Why did the helicopter carrying the President and Foreign Minister meet with an accident when the two other choppers were unaffected by the bad light, etc.? Was their death linked to Chabahar? This may sound preposterous, but some months ago, US President Joe Biden saw merit in the allegations that the Hamas attack on Israel had something to do with the IMEC deal after the G20 summit in Delhi. As the Indian foreign minister pointed out, “connectivity” corridors have become really big deals.

Indian Foreign Minister S. Jaishankar, who had traveled to Tehran earlier this year, recalled the contribution of the two leaders, President Ebrahim Raisi and his Foreign Minister, Hussein Amir-Abdollahian, in signing the deal, which could be a game changer in ties between the two countries. He claimed that this agreement was different from the trilateral deal signed in 2016 as it was limited to a terminal, Shahid Behesti. This agreement is unique as it pertains to India managing a port in a foreign land for the next 10 years, and the two deceased Iranian leaders had a big role to play in the agreement. Though the US has threatened sanctions, the Chabahar port has promised much to both the Asian countries and the region. India has committed to bringing in about 300 million US dollars to build the port and its infrastructure. Still, the deal is mired in problems that are more geopolitical in nature.

In 2016, when Prime Minister Modi signed the deal with Afghanistan and Iran, the world was waking up to a new reality where Tehran was slowly being embraced by the global community after signing the civilian nuclear agreement with the US and European powers. U.S President Obama was returning Iran’s frozen assets, and it seemed the Islamophobia of the past few years would be forgotten. India was encouraged to sign the Chabahar agreement as it helped to sidestep Pakistan and also challenge the Belt and Road Initiative (BRI) of China. The Chabahar agreement also allowed Indian imagination to soar as it promised to restore India’s links with Central Asia that had been severed by the partition of 1947.

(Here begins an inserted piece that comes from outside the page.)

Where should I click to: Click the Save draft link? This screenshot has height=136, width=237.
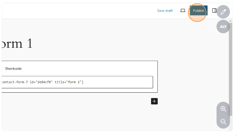click(x=165, y=11)
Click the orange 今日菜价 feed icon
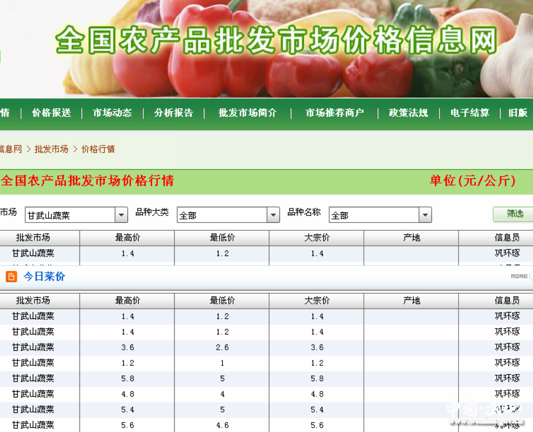Screen dimensions: 533x432 [11, 277]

India’s Chabahar Port Deal: Overcoming Financial and Geo Political Obstacles

India hastened slowly after the US elections as President Trump annulled the Iran deal. Though in 2018, the US government gave a waiver of sanctions on the Chabahar port deal as it was meant to help stabilise Afghanistan, issues of funding of the equipment at Shahid Behesti terminal remained a nettlesome issue. When this writer visited Iran and Chabahar (one of the first to do that after the signing of the agreement), he was told that the government and the company, India Ports Global Limited (IPGL), used different ways to fund the deal. The Russian government even at times came to New Delhi’s rescue to fund the project so that it did not die.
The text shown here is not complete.